┌──

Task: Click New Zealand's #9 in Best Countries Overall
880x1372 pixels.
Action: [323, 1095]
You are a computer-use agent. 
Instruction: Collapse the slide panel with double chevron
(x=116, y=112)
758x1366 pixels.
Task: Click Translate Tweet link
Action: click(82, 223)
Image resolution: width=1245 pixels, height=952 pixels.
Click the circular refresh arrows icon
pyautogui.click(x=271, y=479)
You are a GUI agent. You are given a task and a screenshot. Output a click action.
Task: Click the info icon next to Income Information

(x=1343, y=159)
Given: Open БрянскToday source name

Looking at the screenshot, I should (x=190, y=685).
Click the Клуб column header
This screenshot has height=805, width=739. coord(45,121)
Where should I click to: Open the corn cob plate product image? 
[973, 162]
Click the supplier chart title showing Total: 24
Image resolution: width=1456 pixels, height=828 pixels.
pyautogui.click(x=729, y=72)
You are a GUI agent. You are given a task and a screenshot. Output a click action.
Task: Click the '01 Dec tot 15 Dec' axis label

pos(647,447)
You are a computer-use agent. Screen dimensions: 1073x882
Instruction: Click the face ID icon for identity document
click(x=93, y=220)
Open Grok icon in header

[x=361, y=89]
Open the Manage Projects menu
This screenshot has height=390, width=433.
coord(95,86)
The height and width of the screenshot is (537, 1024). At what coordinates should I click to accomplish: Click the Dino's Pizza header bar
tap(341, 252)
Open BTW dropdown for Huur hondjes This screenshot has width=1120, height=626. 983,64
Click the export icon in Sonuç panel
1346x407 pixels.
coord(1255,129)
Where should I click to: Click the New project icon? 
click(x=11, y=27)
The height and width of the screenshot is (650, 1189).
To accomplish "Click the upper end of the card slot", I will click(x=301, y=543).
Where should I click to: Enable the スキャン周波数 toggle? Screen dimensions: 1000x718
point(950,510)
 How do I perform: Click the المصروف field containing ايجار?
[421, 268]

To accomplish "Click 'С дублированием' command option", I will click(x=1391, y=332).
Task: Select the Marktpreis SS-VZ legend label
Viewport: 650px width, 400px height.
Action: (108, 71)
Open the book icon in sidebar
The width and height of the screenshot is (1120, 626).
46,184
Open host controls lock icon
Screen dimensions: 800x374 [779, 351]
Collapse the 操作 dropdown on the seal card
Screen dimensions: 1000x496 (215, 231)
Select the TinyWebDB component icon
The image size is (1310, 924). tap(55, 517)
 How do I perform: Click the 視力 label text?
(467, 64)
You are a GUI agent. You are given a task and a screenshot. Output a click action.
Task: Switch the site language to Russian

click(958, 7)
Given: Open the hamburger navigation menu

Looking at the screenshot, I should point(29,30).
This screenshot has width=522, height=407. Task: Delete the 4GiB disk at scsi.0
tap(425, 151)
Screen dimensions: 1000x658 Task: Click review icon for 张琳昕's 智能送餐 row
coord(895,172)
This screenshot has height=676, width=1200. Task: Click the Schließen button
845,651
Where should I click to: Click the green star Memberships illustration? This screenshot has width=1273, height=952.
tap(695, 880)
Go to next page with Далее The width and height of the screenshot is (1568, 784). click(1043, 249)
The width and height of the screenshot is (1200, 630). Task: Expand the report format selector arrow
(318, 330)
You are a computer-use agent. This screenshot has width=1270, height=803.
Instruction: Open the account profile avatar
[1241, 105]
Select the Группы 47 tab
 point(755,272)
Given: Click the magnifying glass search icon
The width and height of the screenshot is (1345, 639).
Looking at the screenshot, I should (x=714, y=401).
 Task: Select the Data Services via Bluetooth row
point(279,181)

└──

▸ Your task: Retype word for word everything in the listing above from the line that holds "Click the Клуб column header" down to the line that holds "You are a computer-use agent. Screen". Keep both end lines and leave out the rest.

▸ Solution for this task:
Click the Клуб column header
This screenshot has height=805, width=739. coord(45,121)
Where should I click to: Open the corn cob plate product image? 
[973, 162]
Click the supplier chart title showing Total: 24
Image resolution: width=1456 pixels, height=828 pixels.
pyautogui.click(x=729, y=72)
You are a GUI agent. You are given a task and a screenshot. Output a click action.
Task: Click the '01 Dec tot 15 Dec' axis label

pos(647,447)
You are a computer-use agent. Screen dimensions: 1073x882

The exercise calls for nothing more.